DATA PROVIDED:
+--

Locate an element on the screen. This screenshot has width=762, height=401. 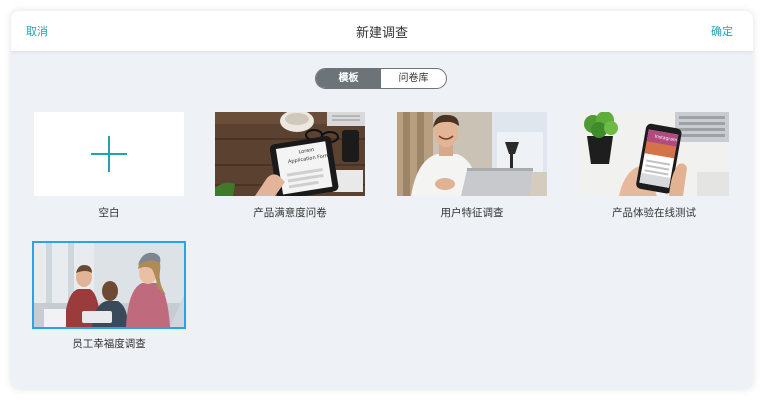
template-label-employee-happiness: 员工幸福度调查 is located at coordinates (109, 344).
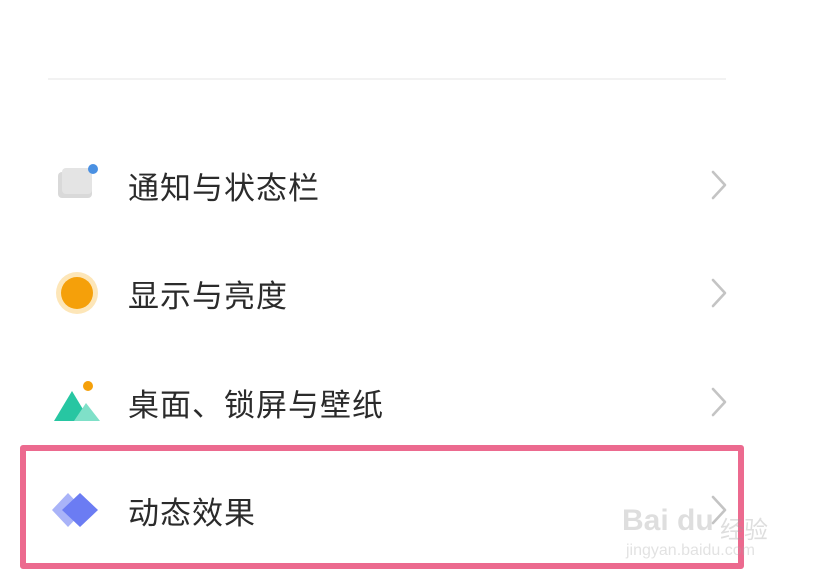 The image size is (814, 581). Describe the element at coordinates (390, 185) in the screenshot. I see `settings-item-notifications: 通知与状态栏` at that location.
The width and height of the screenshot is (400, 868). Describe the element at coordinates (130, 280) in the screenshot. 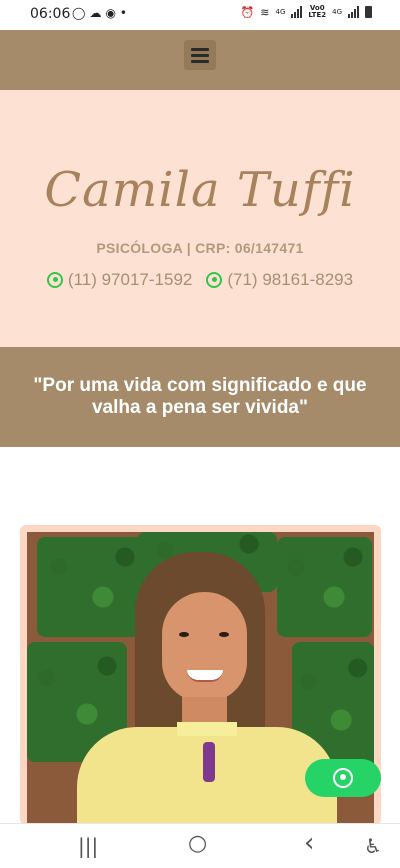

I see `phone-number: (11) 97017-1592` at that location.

+--

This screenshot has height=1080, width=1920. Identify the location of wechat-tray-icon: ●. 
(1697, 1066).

+--

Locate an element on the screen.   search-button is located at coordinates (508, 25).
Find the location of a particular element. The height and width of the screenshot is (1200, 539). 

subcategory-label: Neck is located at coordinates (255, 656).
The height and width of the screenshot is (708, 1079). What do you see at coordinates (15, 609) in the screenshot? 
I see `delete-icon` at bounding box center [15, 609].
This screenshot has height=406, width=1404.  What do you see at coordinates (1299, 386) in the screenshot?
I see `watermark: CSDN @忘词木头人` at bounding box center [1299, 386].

+--

YOUR OBJECTIVE:
Print the lines of the listing from the one containing "coordinates (508, 25)." through the one containing "center [1299, 386].", inclusive, reproducing each line without any change.

TASK RESULT:
Locate an element on the screen.   search-button is located at coordinates (508, 25).
Find the location of a particular element. The height and width of the screenshot is (1200, 539). 

subcategory-label: Neck is located at coordinates (255, 656).
The height and width of the screenshot is (708, 1079). What do you see at coordinates (15, 609) in the screenshot? 
I see `delete-icon` at bounding box center [15, 609].
This screenshot has height=406, width=1404.  What do you see at coordinates (1299, 386) in the screenshot?
I see `watermark: CSDN @忘词木头人` at bounding box center [1299, 386].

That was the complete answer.